Required action:
Copy all the lines below without altering anything.

───── Records for processing ─────

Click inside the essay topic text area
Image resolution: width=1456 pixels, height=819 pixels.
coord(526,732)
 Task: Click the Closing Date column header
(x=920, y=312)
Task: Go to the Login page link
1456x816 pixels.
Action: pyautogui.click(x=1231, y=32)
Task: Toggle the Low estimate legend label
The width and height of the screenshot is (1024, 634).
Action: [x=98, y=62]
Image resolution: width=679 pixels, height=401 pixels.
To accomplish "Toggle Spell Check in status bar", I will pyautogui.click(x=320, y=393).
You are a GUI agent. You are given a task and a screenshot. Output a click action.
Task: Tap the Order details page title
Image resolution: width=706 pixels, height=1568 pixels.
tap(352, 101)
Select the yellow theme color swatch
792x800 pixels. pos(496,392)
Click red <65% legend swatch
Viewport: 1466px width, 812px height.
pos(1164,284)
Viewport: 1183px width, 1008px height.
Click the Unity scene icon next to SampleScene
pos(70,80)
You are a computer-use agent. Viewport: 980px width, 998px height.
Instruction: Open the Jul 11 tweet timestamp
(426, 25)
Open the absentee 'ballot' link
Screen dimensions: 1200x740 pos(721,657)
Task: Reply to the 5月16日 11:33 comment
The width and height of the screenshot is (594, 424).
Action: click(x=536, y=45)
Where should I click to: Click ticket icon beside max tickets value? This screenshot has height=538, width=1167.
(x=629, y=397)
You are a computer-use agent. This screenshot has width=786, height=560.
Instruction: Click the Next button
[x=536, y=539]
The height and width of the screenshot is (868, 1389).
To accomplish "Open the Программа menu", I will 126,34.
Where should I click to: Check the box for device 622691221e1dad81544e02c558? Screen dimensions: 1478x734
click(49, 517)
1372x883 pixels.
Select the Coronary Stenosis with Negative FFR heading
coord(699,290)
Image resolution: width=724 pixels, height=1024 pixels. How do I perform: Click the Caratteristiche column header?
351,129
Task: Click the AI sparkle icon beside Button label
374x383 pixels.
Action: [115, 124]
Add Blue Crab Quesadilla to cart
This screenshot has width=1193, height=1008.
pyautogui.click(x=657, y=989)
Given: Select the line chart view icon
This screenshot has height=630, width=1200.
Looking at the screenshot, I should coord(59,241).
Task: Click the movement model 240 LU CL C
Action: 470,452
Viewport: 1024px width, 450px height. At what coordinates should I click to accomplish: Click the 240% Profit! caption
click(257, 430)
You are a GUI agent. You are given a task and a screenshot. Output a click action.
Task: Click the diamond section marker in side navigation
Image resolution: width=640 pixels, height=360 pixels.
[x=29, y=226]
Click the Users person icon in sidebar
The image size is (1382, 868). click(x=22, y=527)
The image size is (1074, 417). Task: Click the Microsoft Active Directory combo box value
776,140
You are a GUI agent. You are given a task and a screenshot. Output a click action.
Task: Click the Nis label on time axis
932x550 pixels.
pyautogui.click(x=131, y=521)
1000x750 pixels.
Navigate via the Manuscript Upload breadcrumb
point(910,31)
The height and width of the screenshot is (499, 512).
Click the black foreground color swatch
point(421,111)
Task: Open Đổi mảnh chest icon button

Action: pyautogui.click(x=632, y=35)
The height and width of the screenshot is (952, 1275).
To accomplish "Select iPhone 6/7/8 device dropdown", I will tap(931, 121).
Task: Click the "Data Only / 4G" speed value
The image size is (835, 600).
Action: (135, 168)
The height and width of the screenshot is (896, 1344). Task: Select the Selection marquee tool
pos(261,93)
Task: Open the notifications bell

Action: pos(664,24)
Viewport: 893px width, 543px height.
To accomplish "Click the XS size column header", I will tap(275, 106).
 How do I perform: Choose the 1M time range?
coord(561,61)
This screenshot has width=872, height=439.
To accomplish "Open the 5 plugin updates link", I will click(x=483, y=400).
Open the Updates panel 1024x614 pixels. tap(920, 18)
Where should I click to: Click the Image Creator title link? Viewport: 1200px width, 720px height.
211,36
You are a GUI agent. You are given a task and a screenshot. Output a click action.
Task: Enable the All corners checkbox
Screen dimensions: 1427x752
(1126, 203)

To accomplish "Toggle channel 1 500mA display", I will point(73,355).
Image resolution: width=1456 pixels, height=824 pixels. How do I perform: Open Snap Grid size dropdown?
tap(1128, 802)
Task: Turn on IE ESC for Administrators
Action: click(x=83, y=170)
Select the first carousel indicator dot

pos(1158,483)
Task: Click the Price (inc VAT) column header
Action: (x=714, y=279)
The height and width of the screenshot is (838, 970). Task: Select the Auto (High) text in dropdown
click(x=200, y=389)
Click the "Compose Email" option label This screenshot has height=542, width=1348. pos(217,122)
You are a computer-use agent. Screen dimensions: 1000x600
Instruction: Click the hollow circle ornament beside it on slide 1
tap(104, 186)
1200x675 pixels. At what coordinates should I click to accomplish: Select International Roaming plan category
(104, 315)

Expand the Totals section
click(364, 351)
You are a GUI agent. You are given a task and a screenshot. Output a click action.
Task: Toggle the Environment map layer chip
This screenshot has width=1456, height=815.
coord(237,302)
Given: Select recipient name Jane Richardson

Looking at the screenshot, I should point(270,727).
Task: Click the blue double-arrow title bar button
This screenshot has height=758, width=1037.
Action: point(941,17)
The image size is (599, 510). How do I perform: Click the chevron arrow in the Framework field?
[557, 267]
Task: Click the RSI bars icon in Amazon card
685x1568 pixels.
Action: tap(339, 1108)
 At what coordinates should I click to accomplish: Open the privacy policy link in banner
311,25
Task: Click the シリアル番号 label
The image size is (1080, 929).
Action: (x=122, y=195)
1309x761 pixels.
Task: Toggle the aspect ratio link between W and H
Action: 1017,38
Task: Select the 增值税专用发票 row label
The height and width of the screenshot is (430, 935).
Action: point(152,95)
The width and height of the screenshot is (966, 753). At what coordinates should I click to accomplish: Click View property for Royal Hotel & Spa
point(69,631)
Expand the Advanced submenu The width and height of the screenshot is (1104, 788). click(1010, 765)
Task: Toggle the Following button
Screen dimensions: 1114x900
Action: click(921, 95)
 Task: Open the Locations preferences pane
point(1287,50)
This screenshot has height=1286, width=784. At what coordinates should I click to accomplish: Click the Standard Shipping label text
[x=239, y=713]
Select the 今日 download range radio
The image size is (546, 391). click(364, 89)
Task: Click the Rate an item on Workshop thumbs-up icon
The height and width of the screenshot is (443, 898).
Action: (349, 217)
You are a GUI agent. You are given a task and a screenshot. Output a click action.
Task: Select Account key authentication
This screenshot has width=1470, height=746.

─────

Worked solution:
Click inside the essay topic text area
Image resolution: width=1456 pixels, height=819 pixels.
coord(526,732)
 Task: Click the Closing Date column header
(x=920, y=312)
Task: Go to the Login page link
1456x816 pixels.
Action: pyautogui.click(x=1231, y=32)
Task: Toggle the Low estimate legend label
The width and height of the screenshot is (1024, 634).
Action: [x=98, y=62]
Image resolution: width=679 pixels, height=401 pixels.
To accomplish "Toggle Spell Check in status bar", I will pyautogui.click(x=320, y=393).
You are a GUI agent. You are given a task and a screenshot. Output a click action.
Task: Tap the Order details page title
Image resolution: width=706 pixels, height=1568 pixels.
tap(352, 101)
Select the yellow theme color swatch
792x800 pixels. pos(496,392)
Click red <65% legend swatch
Viewport: 1466px width, 812px height.
pos(1164,284)
Viewport: 1183px width, 1008px height.
Click the Unity scene icon next to SampleScene
pos(70,80)
You are a computer-use agent. Viewport: 980px width, 998px height.
Instruction: Open the Jul 11 tweet timestamp
(426, 25)
Open the absentee 'ballot' link
Screen dimensions: 1200x740 pos(721,657)
Task: Reply to the 5月16日 11:33 comment
The width and height of the screenshot is (594, 424).
Action: click(x=536, y=45)
Where should I click to: Click ticket icon beside max tickets value? This screenshot has height=538, width=1167.
(x=629, y=397)
You are a computer-use agent. This screenshot has width=786, height=560.
Instruction: Click the Next button
[x=536, y=539]
The height and width of the screenshot is (868, 1389).
To accomplish "Open the Программа menu", I will 126,34.
Where should I click to: Check the box for device 622691221e1dad81544e02c558? Screen dimensions: 1478x734
click(49, 517)
1372x883 pixels.
Select the Coronary Stenosis with Negative FFR heading
coord(699,290)
Image resolution: width=724 pixels, height=1024 pixels. How do I perform: Click the Caratteristiche column header?
351,129
Task: Click the AI sparkle icon beside Button label
374x383 pixels.
Action: [115, 124]
Add Blue Crab Quesadilla to cart
This screenshot has width=1193, height=1008.
pyautogui.click(x=657, y=989)
Given: Select the line chart view icon
This screenshot has height=630, width=1200.
Looking at the screenshot, I should coord(59,241).
Task: Click the movement model 240 LU CL C
Action: 470,452
Viewport: 1024px width, 450px height. At what coordinates should I click to accomplish: Click the 240% Profit! caption
click(257, 430)
You are a GUI agent. You are given a task and a screenshot. Output a click action.
Task: Click the diamond section marker in side navigation
Image resolution: width=640 pixels, height=360 pixels.
[x=29, y=226]
Click the Users person icon in sidebar
The image size is (1382, 868). click(x=22, y=527)
The image size is (1074, 417). Task: Click the Microsoft Active Directory combo box value
776,140
You are a GUI agent. You are given a task and a screenshot. Output a click action.
Task: Click the Nis label on time axis
932x550 pixels.
pyautogui.click(x=131, y=521)
1000x750 pixels.
Navigate via the Manuscript Upload breadcrumb
point(910,31)
The height and width of the screenshot is (499, 512).
Click the black foreground color swatch
point(421,111)
Task: Open Đổi mảnh chest icon button

Action: pyautogui.click(x=632, y=35)
The height and width of the screenshot is (952, 1275).
To accomplish "Select iPhone 6/7/8 device dropdown", I will tap(931, 121).
Task: Click the "Data Only / 4G" speed value
The image size is (835, 600).
Action: (135, 168)
The height and width of the screenshot is (896, 1344). Task: Select the Selection marquee tool
pos(261,93)
Task: Open the notifications bell

Action: pos(664,24)
Viewport: 893px width, 543px height.
To accomplish "Click the XS size column header", I will tap(275, 106).
 How do I perform: Choose the 1M time range?
coord(561,61)
This screenshot has width=872, height=439.
To accomplish "Open the 5 plugin updates link", I will click(x=483, y=400).
Open the Updates panel 1024x614 pixels. tap(920, 18)
Where should I click to: Click the Image Creator title link? Viewport: 1200px width, 720px height.
211,36
You are a GUI agent. You are given a task and a screenshot. Output a click action.
Task: Enable the All corners checkbox
Screen dimensions: 1427x752
(1126, 203)

To accomplish "Toggle channel 1 500mA display", I will point(73,355).
Image resolution: width=1456 pixels, height=824 pixels. How do I perform: Open Snap Grid size dropdown?
tap(1128, 802)
Task: Turn on IE ESC for Administrators
Action: click(x=83, y=170)
Select the first carousel indicator dot

pos(1158,483)
Task: Click the Price (inc VAT) column header
Action: (x=714, y=279)
The height and width of the screenshot is (838, 970). Task: Select the Auto (High) text in dropdown
click(x=200, y=389)
Click the "Compose Email" option label This screenshot has height=542, width=1348. pos(217,122)
You are a computer-use agent. Screen dimensions: 1000x600
Instruction: Click the hollow circle ornament beside it on slide 1
tap(104, 186)
1200x675 pixels. At what coordinates should I click to accomplish: Select International Roaming plan category
(104, 315)

Expand the Totals section
click(364, 351)
You are a GUI agent. You are given a task and a screenshot. Output a click action.
Task: Toggle the Environment map layer chip
This screenshot has width=1456, height=815.
coord(237,302)
Given: Select recipient name Jane Richardson

Looking at the screenshot, I should point(270,727).
Task: Click the blue double-arrow title bar button
This screenshot has height=758, width=1037.
Action: point(941,17)
The image size is (599, 510). How do I perform: Click the chevron arrow in the Framework field?
[557, 267]
Task: Click the RSI bars icon in Amazon card
685x1568 pixels.
Action: tap(339, 1108)
 At what coordinates should I click to accomplish: Open the privacy policy link in banner
311,25
Task: Click the シリアル番号 label
The image size is (1080, 929).
Action: (x=122, y=195)
1309x761 pixels.
Task: Toggle the aspect ratio link between W and H
Action: 1017,38
Task: Select the 增值税专用发票 row label
The height and width of the screenshot is (430, 935).
Action: point(152,95)
The width and height of the screenshot is (966, 753). At what coordinates should I click to accomplish: Click View property for Royal Hotel & Spa
point(69,631)
Expand the Advanced submenu The width and height of the screenshot is (1104, 788). click(1010, 765)
Task: Toggle the Following button
Screen dimensions: 1114x900
Action: click(921, 95)
 Task: Open the Locations preferences pane
point(1287,50)
This screenshot has height=1286, width=784. At what coordinates should I click to accomplish: Click the Standard Shipping label text
[x=239, y=713]
Select the 今日 download range radio
The image size is (546, 391). click(364, 89)
Task: Click the Rate an item on Workshop thumbs-up icon
The height and width of the screenshot is (443, 898).
Action: (349, 217)
You are a GUI agent. You are given a task and a screenshot. Output a click action.
Task: Select Account key authentication
This screenshot has width=1470, height=746.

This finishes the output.